Bonds’ owner is selling its Australian brands after a profit slump, as new parent Gildan reshapes the global business.
Background: Bonds is one of Australia’s most recognisable underwear brands, founded back in 1915 and backed over the years by everyone from Pat Rafter to Miranda Kerr. It became part of Pacific Brands in the 1980s alongside Sheridan and Berlei, before US clothing giant Hanesbrands snapped up the portfolio in 2016 for $1.1 billion, then added Bras N Things in 2018 for $500M.
What happened: That Australian portfolio, including Bonds, Sheridan, Berlei and Bras N Things was generating more than $1.1 billion in annual revenue for Hanesbrands. But in August last year, Hanesbrands itself was acquired globally by Canadian group Gildan Activewear for $2.2 billion USD. From day one, Gildan flagged the Australian business as a potential sale… and now it’s officially on the sale block.

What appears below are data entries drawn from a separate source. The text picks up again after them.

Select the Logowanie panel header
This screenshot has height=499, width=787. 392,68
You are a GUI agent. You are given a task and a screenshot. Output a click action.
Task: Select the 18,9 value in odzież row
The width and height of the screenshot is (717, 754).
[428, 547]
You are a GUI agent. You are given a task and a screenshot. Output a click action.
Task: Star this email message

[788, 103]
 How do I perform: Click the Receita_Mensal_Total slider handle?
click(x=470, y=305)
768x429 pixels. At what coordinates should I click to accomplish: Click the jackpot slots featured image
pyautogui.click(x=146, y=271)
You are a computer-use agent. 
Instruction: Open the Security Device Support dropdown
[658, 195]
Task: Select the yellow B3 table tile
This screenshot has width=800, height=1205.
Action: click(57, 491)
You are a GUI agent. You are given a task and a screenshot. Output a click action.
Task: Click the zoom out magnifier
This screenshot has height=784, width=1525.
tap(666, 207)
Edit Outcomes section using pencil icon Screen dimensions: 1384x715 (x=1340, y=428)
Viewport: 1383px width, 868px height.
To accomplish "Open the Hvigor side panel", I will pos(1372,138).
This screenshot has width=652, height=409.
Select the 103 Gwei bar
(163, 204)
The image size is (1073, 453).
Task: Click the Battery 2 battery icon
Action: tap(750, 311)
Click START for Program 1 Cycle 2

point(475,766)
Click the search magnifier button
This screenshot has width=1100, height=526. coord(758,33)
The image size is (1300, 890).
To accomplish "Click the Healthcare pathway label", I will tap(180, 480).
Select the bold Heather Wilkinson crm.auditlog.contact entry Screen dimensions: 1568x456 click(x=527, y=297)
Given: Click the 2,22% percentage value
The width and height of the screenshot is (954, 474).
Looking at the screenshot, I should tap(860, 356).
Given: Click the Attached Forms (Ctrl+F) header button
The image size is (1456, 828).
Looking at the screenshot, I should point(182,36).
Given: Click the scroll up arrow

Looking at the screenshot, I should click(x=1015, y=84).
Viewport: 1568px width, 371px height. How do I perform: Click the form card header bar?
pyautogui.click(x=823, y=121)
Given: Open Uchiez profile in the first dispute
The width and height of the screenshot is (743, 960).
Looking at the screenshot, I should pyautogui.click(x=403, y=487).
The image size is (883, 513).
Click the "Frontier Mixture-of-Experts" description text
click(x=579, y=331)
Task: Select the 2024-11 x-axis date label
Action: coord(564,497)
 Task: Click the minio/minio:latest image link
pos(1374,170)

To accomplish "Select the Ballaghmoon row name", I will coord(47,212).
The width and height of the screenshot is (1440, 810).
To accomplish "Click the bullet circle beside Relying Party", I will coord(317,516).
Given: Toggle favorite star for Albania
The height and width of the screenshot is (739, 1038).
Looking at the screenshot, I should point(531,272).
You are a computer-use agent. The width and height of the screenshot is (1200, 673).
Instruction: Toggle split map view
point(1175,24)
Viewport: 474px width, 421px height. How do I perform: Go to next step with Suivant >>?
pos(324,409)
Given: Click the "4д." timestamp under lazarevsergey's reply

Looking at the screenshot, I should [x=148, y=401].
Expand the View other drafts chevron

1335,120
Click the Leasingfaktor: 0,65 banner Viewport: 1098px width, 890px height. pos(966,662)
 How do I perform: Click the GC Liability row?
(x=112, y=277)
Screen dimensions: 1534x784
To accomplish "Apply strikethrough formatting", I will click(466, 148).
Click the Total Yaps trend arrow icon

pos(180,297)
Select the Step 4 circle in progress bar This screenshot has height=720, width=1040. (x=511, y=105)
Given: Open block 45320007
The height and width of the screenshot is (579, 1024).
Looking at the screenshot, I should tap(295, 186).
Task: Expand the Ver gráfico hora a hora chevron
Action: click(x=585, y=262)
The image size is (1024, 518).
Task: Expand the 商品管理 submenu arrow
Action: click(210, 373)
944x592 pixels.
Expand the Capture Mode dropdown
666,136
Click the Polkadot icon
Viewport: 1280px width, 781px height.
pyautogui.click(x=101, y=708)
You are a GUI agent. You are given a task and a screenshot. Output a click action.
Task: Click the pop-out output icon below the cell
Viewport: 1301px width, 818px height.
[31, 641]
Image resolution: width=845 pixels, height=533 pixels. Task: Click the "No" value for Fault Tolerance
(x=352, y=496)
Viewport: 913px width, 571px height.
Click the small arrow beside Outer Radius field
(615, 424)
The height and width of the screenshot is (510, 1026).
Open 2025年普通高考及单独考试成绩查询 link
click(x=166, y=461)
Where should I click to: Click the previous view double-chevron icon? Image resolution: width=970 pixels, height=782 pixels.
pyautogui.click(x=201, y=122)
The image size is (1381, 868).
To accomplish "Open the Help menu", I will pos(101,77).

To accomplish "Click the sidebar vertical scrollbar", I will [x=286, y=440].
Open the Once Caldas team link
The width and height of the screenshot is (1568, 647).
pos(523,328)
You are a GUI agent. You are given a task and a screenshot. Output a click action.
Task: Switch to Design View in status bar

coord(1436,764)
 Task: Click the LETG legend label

What else: The timing isn’t random. Hanesbrands Australia’s profit from operations has fallen sharply, dropping around 50% over the past year. With the new owner focused on reshaping the group, the Australian arm has become an obvious candidate for a clean break.
What's the key learning?
💡Acquirers rarely buy businesses to keep everything the same. They come in with a clear idea of what they want to scale... and what no longer fits.
💡Underperforming assets get cut quickly. With profits sliding from roughly $99 million to $42 million, selling Hanesbrands Australia seems like it has been an easy decision.
💡Gildan didn’t buy Hanesbrands to run an Aussie retail empire... so selling it frees up attention for its core North American business.